* EXERCISE DATA
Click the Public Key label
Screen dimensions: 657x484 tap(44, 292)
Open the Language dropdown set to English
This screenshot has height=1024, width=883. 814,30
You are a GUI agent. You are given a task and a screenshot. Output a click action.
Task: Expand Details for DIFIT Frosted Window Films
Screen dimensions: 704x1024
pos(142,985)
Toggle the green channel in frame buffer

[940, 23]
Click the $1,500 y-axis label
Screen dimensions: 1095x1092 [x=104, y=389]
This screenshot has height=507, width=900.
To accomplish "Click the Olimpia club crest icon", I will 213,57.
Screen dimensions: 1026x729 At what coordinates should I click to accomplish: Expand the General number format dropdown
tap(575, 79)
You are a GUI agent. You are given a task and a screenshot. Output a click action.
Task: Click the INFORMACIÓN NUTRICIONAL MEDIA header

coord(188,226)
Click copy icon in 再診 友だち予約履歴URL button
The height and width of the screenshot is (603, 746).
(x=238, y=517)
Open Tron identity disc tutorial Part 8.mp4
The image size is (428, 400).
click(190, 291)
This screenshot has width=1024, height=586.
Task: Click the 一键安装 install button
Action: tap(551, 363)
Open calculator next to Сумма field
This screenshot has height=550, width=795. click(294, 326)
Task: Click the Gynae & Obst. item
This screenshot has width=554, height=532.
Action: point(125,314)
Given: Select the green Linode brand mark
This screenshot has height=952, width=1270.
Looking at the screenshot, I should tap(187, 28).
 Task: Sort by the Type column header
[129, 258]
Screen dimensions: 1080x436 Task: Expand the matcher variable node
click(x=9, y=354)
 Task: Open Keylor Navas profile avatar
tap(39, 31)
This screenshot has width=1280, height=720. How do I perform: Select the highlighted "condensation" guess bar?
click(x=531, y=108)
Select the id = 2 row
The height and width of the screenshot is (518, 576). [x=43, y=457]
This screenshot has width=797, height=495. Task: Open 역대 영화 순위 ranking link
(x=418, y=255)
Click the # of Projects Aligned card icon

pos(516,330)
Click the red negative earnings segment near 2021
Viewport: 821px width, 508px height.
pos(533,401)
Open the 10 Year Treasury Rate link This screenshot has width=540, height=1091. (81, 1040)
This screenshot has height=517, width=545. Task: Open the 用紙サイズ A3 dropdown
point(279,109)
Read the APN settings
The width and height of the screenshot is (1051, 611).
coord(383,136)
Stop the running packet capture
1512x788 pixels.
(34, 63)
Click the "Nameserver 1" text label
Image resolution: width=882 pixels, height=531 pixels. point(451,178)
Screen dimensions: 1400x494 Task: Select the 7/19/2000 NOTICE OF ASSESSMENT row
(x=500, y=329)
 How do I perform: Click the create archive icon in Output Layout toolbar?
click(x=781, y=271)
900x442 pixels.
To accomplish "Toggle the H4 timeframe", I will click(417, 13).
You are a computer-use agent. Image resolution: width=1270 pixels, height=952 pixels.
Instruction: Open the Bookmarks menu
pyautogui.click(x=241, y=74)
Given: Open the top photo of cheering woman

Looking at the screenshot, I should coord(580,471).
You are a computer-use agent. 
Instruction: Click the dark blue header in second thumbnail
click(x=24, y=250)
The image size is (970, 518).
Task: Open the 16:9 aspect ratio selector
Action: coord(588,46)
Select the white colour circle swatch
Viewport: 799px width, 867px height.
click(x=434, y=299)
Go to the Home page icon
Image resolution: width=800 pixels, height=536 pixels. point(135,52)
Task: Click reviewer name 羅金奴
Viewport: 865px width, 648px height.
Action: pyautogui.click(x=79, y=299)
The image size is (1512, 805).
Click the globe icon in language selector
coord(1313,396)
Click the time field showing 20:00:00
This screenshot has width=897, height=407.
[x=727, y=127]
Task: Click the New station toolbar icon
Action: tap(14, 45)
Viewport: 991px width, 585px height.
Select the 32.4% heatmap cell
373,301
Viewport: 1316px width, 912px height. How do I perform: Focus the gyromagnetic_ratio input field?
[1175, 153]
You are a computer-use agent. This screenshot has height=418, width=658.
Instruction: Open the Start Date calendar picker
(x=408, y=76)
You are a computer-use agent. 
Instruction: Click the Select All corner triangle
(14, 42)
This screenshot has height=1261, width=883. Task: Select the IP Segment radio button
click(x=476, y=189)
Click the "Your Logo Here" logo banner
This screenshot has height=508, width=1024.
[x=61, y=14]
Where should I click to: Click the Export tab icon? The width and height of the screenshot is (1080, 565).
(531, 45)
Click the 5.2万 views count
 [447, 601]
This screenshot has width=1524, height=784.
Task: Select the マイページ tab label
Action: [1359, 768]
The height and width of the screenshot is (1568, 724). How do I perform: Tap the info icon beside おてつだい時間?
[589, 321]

* THE PROBLEM
Extract the full material above line by line, reproducing every character without alteration.

* RESULT FOR THIS TASK
Click the Public Key label
Screen dimensions: 657x484 tap(44, 292)
Open the Language dropdown set to English
This screenshot has height=1024, width=883. 814,30
You are a GUI agent. You are given a task and a screenshot. Output a click action.
Task: Expand Details for DIFIT Frosted Window Films
Screen dimensions: 704x1024
pos(142,985)
Toggle the green channel in frame buffer

[940, 23]
Click the $1,500 y-axis label
Screen dimensions: 1095x1092 [x=104, y=389]
This screenshot has height=507, width=900.
To accomplish "Click the Olimpia club crest icon", I will 213,57.
Screen dimensions: 1026x729 At what coordinates should I click to accomplish: Expand the General number format dropdown
tap(575, 79)
You are a GUI agent. You are given a task and a screenshot. Output a click action.
Task: Click the INFORMACIÓN NUTRICIONAL MEDIA header

coord(188,226)
Click copy icon in 再診 友だち予約履歴URL button
The height and width of the screenshot is (603, 746).
(x=238, y=517)
Open Tron identity disc tutorial Part 8.mp4
The image size is (428, 400).
click(190, 291)
This screenshot has width=1024, height=586.
Task: Click the 一键安装 install button
Action: tap(551, 363)
Open calculator next to Сумма field
This screenshot has height=550, width=795. click(294, 326)
Task: Click the Gynae & Obst. item
This screenshot has width=554, height=532.
Action: point(125,314)
Given: Select the green Linode brand mark
This screenshot has height=952, width=1270.
Looking at the screenshot, I should tap(187, 28).
 Task: Sort by the Type column header
[129, 258]
Screen dimensions: 1080x436 Task: Expand the matcher variable node
click(x=9, y=354)
 Task: Open Keylor Navas profile avatar
tap(39, 31)
This screenshot has width=1280, height=720. How do I perform: Select the highlighted "condensation" guess bar?
click(x=531, y=108)
Select the id = 2 row
The height and width of the screenshot is (518, 576). [x=43, y=457]
This screenshot has width=797, height=495. Task: Open 역대 영화 순위 ranking link
(x=418, y=255)
Click the # of Projects Aligned card icon

pos(516,330)
Click the red negative earnings segment near 2021
Viewport: 821px width, 508px height.
pos(533,401)
Open the 10 Year Treasury Rate link This screenshot has width=540, height=1091. (81, 1040)
This screenshot has height=517, width=545. Task: Open the 用紙サイズ A3 dropdown
point(279,109)
Read the APN settings
The width and height of the screenshot is (1051, 611).
coord(383,136)
Stop the running packet capture
1512x788 pixels.
(34, 63)
Click the "Nameserver 1" text label
Image resolution: width=882 pixels, height=531 pixels. point(451,178)
Screen dimensions: 1400x494 Task: Select the 7/19/2000 NOTICE OF ASSESSMENT row
(x=500, y=329)
 How do I perform: Click the create archive icon in Output Layout toolbar?
click(x=781, y=271)
900x442 pixels.
To accomplish "Toggle the H4 timeframe", I will click(417, 13).
You are a computer-use agent. Image resolution: width=1270 pixels, height=952 pixels.
Instruction: Open the Bookmarks menu
pyautogui.click(x=241, y=74)
Given: Open the top photo of cheering woman

Looking at the screenshot, I should coord(580,471).
You are a computer-use agent. 
Instruction: Click the dark blue header in second thumbnail
click(x=24, y=250)
The image size is (970, 518).
Task: Open the 16:9 aspect ratio selector
Action: coord(588,46)
Select the white colour circle swatch
Viewport: 799px width, 867px height.
click(x=434, y=299)
Go to the Home page icon
Image resolution: width=800 pixels, height=536 pixels. point(135,52)
Task: Click reviewer name 羅金奴
Viewport: 865px width, 648px height.
Action: pyautogui.click(x=79, y=299)
The image size is (1512, 805).
Click the globe icon in language selector
coord(1313,396)
Click the time field showing 20:00:00
This screenshot has width=897, height=407.
[x=727, y=127]
Task: Click the New station toolbar icon
Action: tap(14, 45)
Viewport: 991px width, 585px height.
Select the 32.4% heatmap cell
373,301
Viewport: 1316px width, 912px height. How do I perform: Focus the gyromagnetic_ratio input field?
[1175, 153]
You are a computer-use agent. This screenshot has height=418, width=658.
Instruction: Open the Start Date calendar picker
(x=408, y=76)
You are a computer-use agent. 
Instruction: Click the Select All corner triangle
(14, 42)
This screenshot has height=1261, width=883. Task: Select the IP Segment radio button
click(x=476, y=189)
Click the "Your Logo Here" logo banner
This screenshot has height=508, width=1024.
[x=61, y=14]
Where should I click to: Click the Export tab icon? The width and height of the screenshot is (1080, 565).
(531, 45)
Click the 5.2万 views count
 [447, 601]
This screenshot has width=1524, height=784.
Task: Select the マイページ tab label
Action: [1359, 768]
The height and width of the screenshot is (1568, 724). How do I perform: Tap the info icon beside おてつだい時間?
[589, 321]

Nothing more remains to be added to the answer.